For models deemed at least partially computationally reproducible, inferential reproducibility was further assessed by examining whether statistical assumptions were met and by conducting sensitivity analyses, including bootstrapping where appropriate. We examined changes in standardized regression coefficients, which reflect the change in the outcome (in standard deviation units) for a one standard deviation increase in the predictor. Meaningful differences were defined as a relative change of 10% or more, or absolute differences of 0.1 (moderate) and 0.2 (substantial). When non-linear relationships were identified, inferential reproducibility was assessed by comparing model fit measures, including R², Akaike Information Criterion (AIC), and Bayesian Information Criterion (BIC). When the Gaussian distribution was not appropriate for the dependent variable, alternative distributions were considered, and model fit was evaluated using AIC and BIC.
Summary from statistical review
This paper explored whether cancer risk and benefit–harm ratios influence women’s consideration of risk-reducing mastectomy. The primary linear regression outcome was defined as an average percentage across six scenarios. No assessment of model assumptions, influential observations, or multicollinearity was provided. The authors reported standardised regression coefficients but did not explain their interpretation or clinical relevance.
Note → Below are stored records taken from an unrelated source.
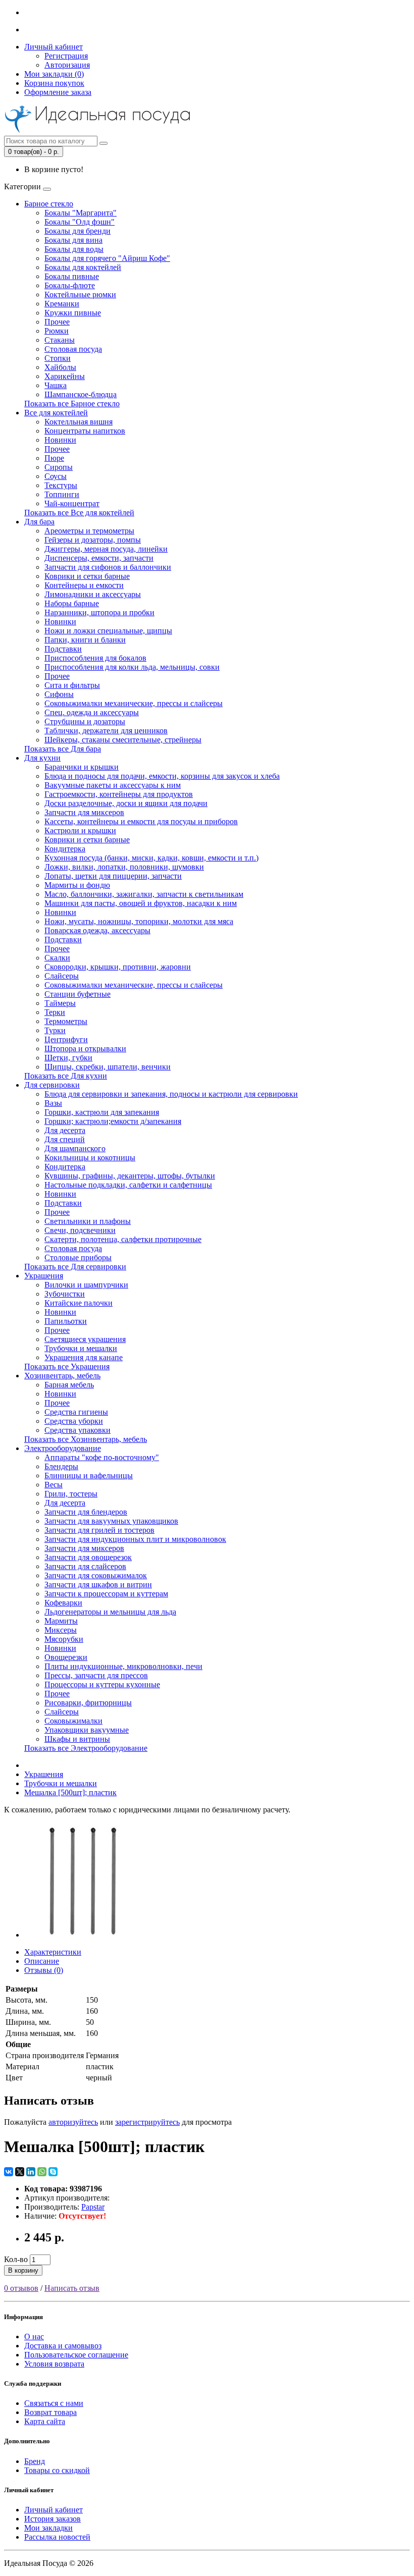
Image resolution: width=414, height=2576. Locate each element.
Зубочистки (64, 1294)
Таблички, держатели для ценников (106, 730)
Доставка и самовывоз (62, 2345)
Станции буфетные (77, 994)
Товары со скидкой (57, 2470)
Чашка (55, 385)
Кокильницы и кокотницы (89, 1157)
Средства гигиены (76, 1412)
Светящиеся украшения (85, 1339)
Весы (53, 1484)
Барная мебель (69, 1384)
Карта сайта (44, 2421)
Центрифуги (66, 1039)
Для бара (39, 521)
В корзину (23, 2270)
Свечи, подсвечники (80, 1230)
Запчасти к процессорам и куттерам (106, 1593)
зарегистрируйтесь (147, 2122)
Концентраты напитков (84, 430)
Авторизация (67, 65)
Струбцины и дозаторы (84, 721)
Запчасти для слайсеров (85, 1566)
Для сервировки (52, 1085)
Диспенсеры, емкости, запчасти (98, 558)
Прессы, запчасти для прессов (96, 1675)
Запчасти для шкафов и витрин (98, 1584)
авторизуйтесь (73, 2122)
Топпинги (61, 494)
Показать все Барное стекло (72, 403)
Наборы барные (71, 603)
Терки (54, 1012)
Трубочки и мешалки (80, 1348)
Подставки (63, 649)
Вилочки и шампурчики (86, 1284)
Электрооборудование (62, 1448)
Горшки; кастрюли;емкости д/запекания (112, 1121)
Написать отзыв (71, 2288)
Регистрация (66, 55)
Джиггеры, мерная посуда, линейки (106, 549)
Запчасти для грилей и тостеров (99, 1530)
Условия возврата (54, 2363)
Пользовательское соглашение (76, 2354)
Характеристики (52, 1952)
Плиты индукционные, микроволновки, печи (123, 1666)
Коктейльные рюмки (80, 294)
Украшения (43, 1275)
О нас (34, 2336)
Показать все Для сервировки (75, 1266)
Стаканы (59, 340)
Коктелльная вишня (78, 421)
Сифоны (59, 694)
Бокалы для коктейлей (82, 267)
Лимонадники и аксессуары (92, 594)
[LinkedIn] (30, 2171)
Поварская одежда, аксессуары (97, 930)
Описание (41, 1961)
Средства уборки (73, 1421)
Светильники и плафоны (87, 1221)
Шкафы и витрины (77, 1739)
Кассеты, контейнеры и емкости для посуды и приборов (141, 821)
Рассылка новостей (57, 2537)
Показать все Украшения (67, 1366)
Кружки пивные (72, 312)
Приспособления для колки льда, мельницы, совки (132, 667)
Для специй (64, 1139)
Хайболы (60, 367)
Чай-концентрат (71, 503)
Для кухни (42, 758)
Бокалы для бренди (77, 231)
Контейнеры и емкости (84, 585)
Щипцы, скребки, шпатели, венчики (107, 1066)
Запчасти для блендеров (85, 1512)
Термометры (65, 1021)
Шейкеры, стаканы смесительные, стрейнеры (122, 739)
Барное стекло (48, 203)
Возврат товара (50, 2412)
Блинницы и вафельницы (88, 1475)
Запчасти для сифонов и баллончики (107, 567)
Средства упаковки (77, 1430)
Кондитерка (64, 848)
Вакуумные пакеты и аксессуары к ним (112, 785)
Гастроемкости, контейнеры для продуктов (118, 794)
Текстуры (60, 485)
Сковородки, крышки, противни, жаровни (117, 966)
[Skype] (53, 2171)
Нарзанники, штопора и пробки (99, 612)
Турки (55, 1030)
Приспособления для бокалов (95, 658)
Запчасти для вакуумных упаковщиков (111, 1521)
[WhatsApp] (41, 2171)
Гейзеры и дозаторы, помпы (92, 539)
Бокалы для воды (74, 249)
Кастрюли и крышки (80, 830)
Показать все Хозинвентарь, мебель (85, 1439)
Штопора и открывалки (85, 1048)
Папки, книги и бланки (85, 639)
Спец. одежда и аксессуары (91, 712)
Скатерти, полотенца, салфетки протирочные (122, 1239)
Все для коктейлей (56, 412)
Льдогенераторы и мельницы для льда (110, 1611)
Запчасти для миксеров (84, 812)
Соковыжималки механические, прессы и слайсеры (133, 703)
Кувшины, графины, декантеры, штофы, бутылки (129, 1175)
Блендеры (61, 1466)
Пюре (54, 458)
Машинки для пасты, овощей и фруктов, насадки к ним (140, 903)
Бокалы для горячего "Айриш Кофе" (107, 258)
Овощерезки (65, 1657)
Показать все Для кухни (65, 1075)
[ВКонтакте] (8, 2171)
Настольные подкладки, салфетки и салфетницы (128, 1184)
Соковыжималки (73, 1720)
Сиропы (58, 467)
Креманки (61, 303)
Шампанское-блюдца (80, 394)
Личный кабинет (53, 2509)
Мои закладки (48, 2528)
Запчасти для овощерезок (88, 1557)
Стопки (57, 358)
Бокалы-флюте (69, 285)
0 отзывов (21, 2288)
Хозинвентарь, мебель (62, 1375)
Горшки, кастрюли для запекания (101, 1112)
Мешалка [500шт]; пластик (70, 1792)
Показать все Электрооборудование (85, 1748)
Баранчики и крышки (81, 767)
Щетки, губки (68, 1057)
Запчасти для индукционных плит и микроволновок (135, 1539)
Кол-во (16, 2259)
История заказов (52, 2518)
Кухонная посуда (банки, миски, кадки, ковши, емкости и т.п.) (151, 857)
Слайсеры (61, 976)
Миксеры (60, 1630)
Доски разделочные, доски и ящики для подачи (126, 803)
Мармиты (61, 1621)
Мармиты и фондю (77, 885)
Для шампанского (75, 1148)
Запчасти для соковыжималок (95, 1575)
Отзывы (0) (43, 1970)
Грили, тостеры (70, 1493)
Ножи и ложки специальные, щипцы (108, 630)
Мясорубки (63, 1639)
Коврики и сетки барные (87, 576)
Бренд (34, 2461)
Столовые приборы (78, 1257)
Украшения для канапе (83, 1357)
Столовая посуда (73, 349)
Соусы (55, 476)
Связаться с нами (53, 2403)
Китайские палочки (78, 1303)
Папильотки (65, 1321)
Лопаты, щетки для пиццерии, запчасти (113, 876)
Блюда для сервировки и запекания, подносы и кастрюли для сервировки (171, 1094)
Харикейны (64, 376)
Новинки (60, 440)
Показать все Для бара (62, 748)
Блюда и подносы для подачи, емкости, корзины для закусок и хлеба (162, 776)
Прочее (57, 321)
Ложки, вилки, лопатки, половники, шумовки (124, 867)
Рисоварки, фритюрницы (88, 1702)
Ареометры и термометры (89, 530)
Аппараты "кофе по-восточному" (101, 1457)
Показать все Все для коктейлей (79, 512)
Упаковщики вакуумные (86, 1730)
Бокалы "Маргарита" (80, 212)
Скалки (57, 957)
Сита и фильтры (72, 685)
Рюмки (56, 331)
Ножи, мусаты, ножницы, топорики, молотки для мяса (138, 921)
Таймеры (60, 1003)
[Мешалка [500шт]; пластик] (81, 1934)
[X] (19, 2171)
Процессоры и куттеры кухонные (102, 1684)
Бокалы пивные (71, 276)
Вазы (53, 1103)
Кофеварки (63, 1602)
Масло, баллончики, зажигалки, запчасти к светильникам (143, 894)
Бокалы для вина (73, 240)
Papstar (93, 2207)
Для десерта (64, 1130)
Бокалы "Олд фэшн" (79, 222)
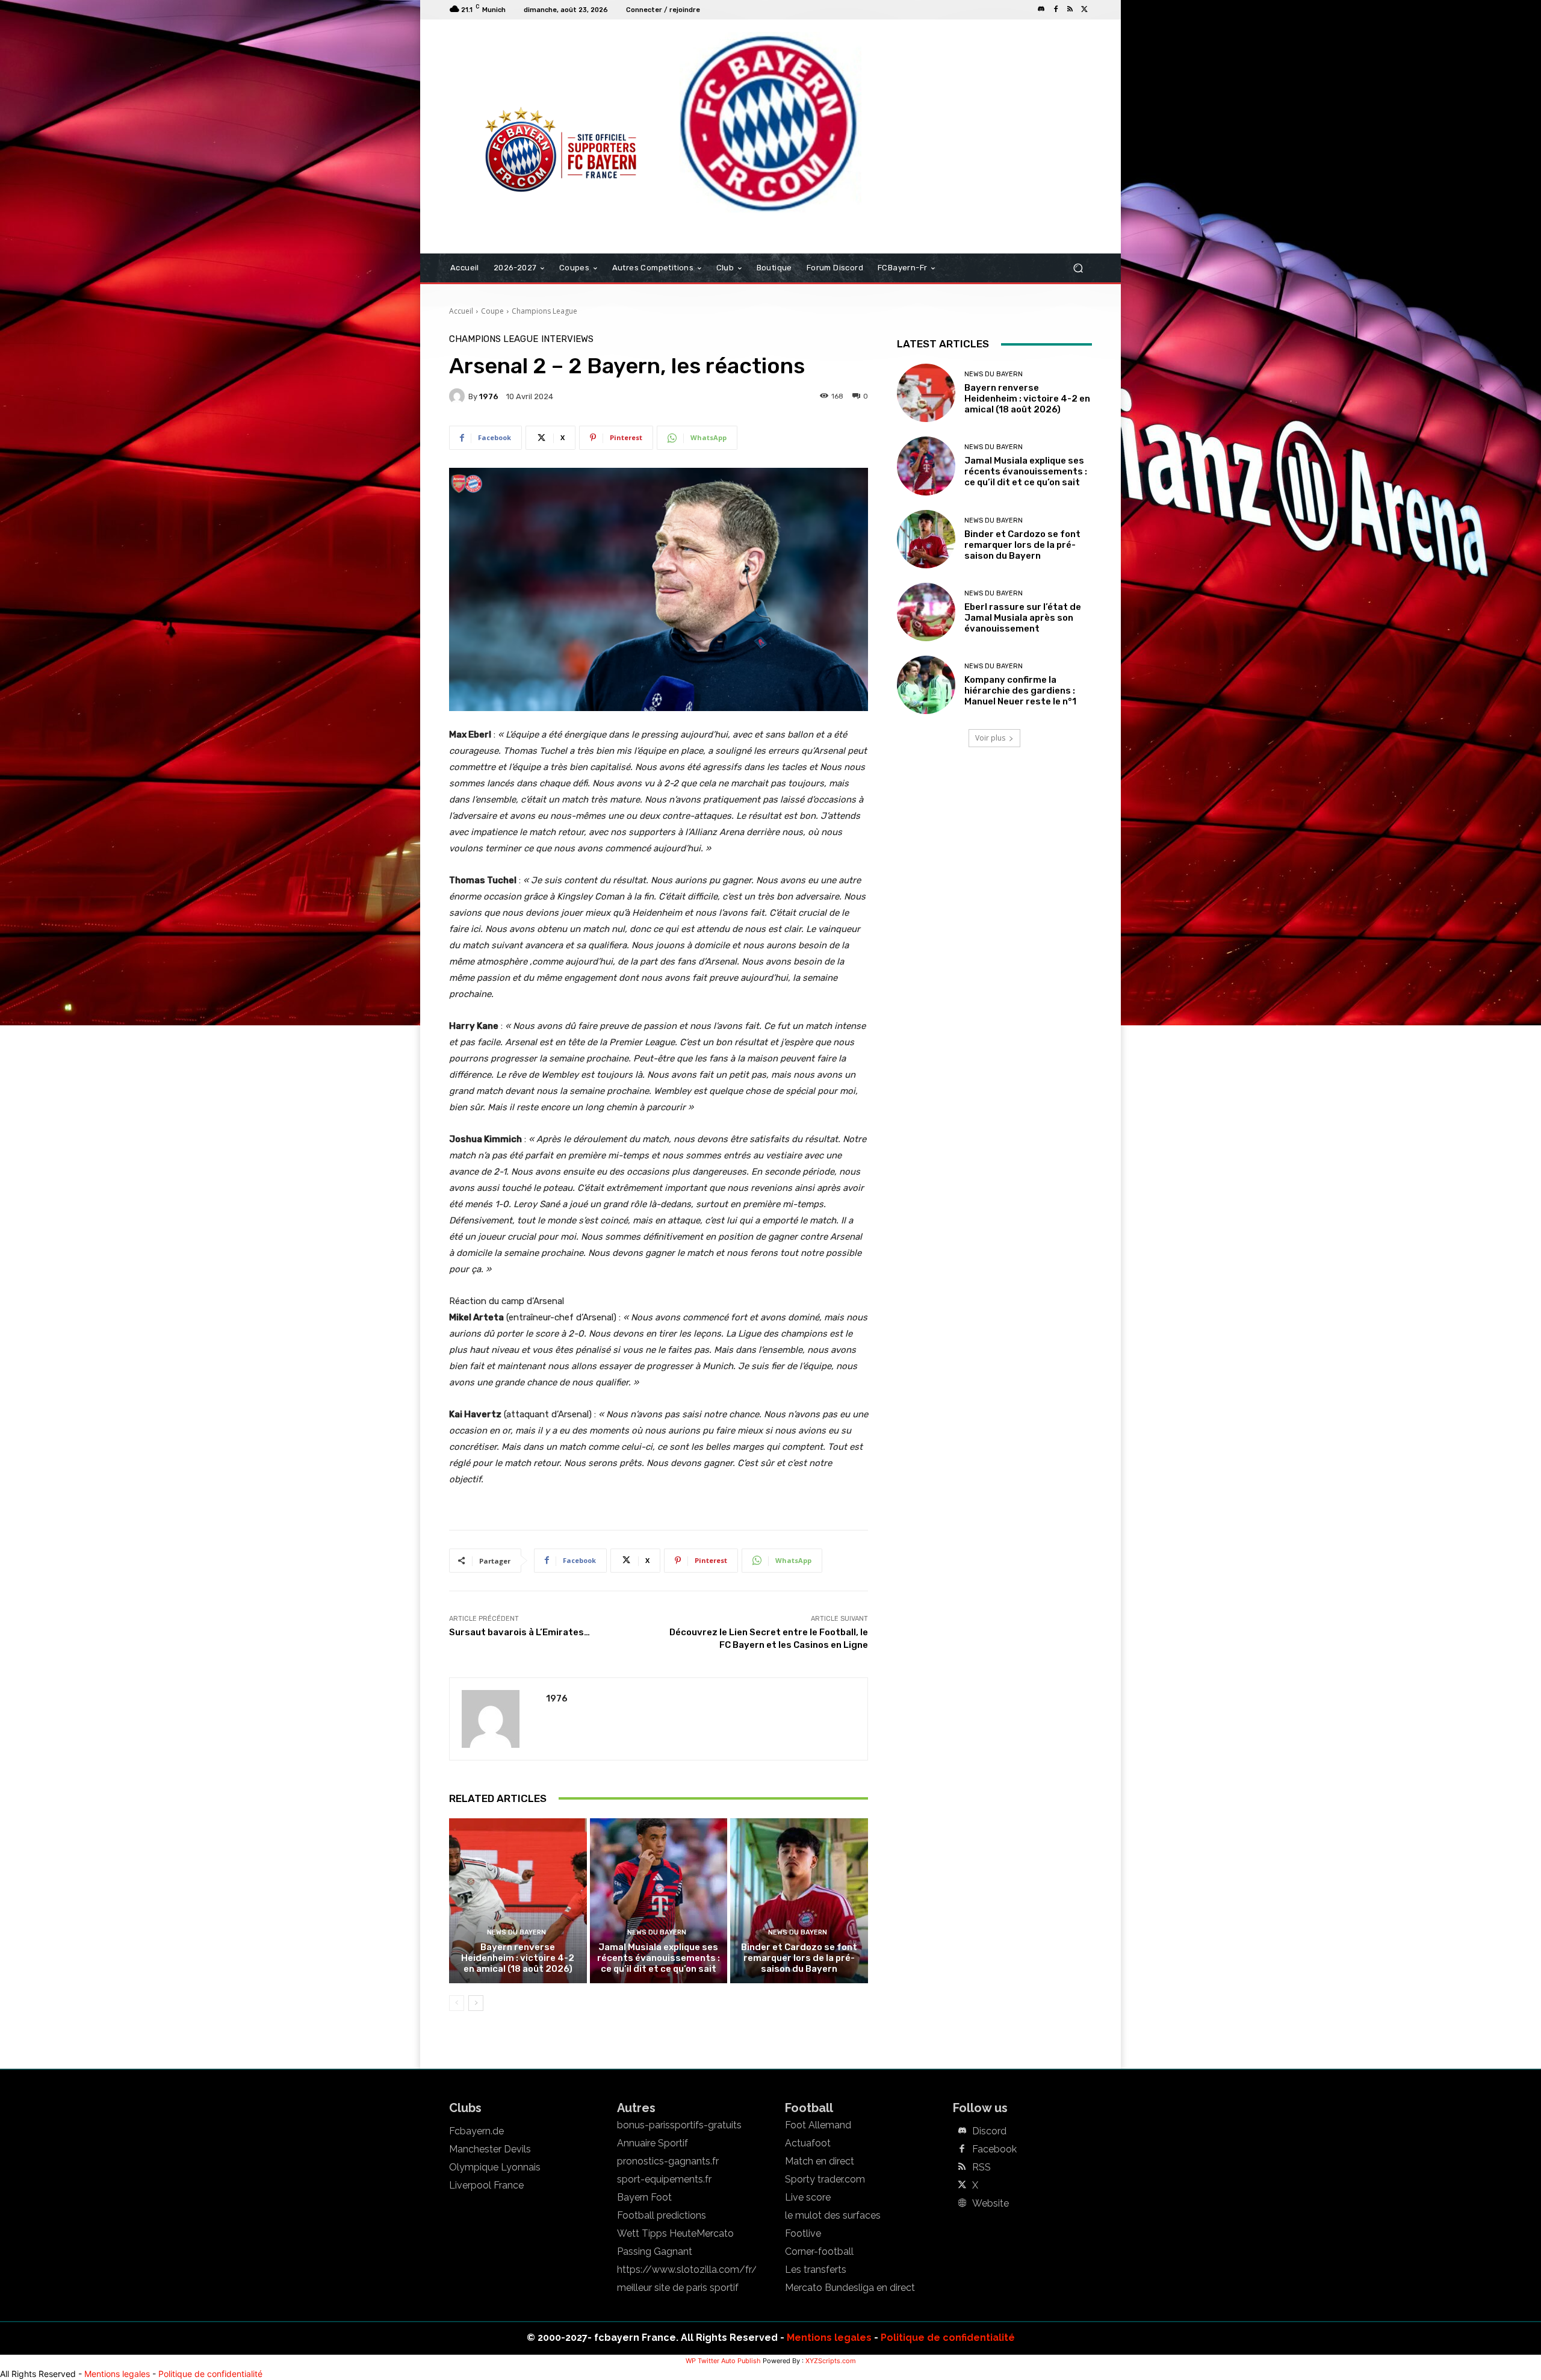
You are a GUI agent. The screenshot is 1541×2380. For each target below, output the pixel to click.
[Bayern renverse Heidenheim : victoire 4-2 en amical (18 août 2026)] (518, 1900)
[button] (1078, 268)
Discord (989, 2131)
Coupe (492, 311)
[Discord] (1041, 9)
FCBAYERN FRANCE (514, 68)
Additionally, the use of stepwise regression was difficult to assess, as limited information was provided on the selection process or decision criteria.
Data availability and software used
The authors reported that participants were told that their data would not be shared with third parties and that limited data could be shared upon request to the relevant ethics committee. The statistical package used for analyses was not reported.
Regression sample
The data to reproduce the linear regression models were not available.
Computational reproducibility results
The data to reproduce the linear regression models were not available.
Inferential reproducibility results
The data to reproduce the linear regression models were not available.
Recommended Changes
- Evaluate the assumptions of the linear regression models by examining residuals, identifying influential outliers, and assessing multicollinearity among predictors. If any assumptions are violated, address them using appropriate methods.
- Ensure complete reporting of the stepwise model selection procedure, including the direction of selection (forward, backward, or bidirectional) and the criteria for variable entry and removal.
- Place greater emphasis on the magnitude and practical relevance of regression coefficients, including their confidence intervals, rather than focusing predominantly on statistical significance.
- Specify the statistical software package, version, and any relevant options, procedures, or settings required to reproduce the analysis.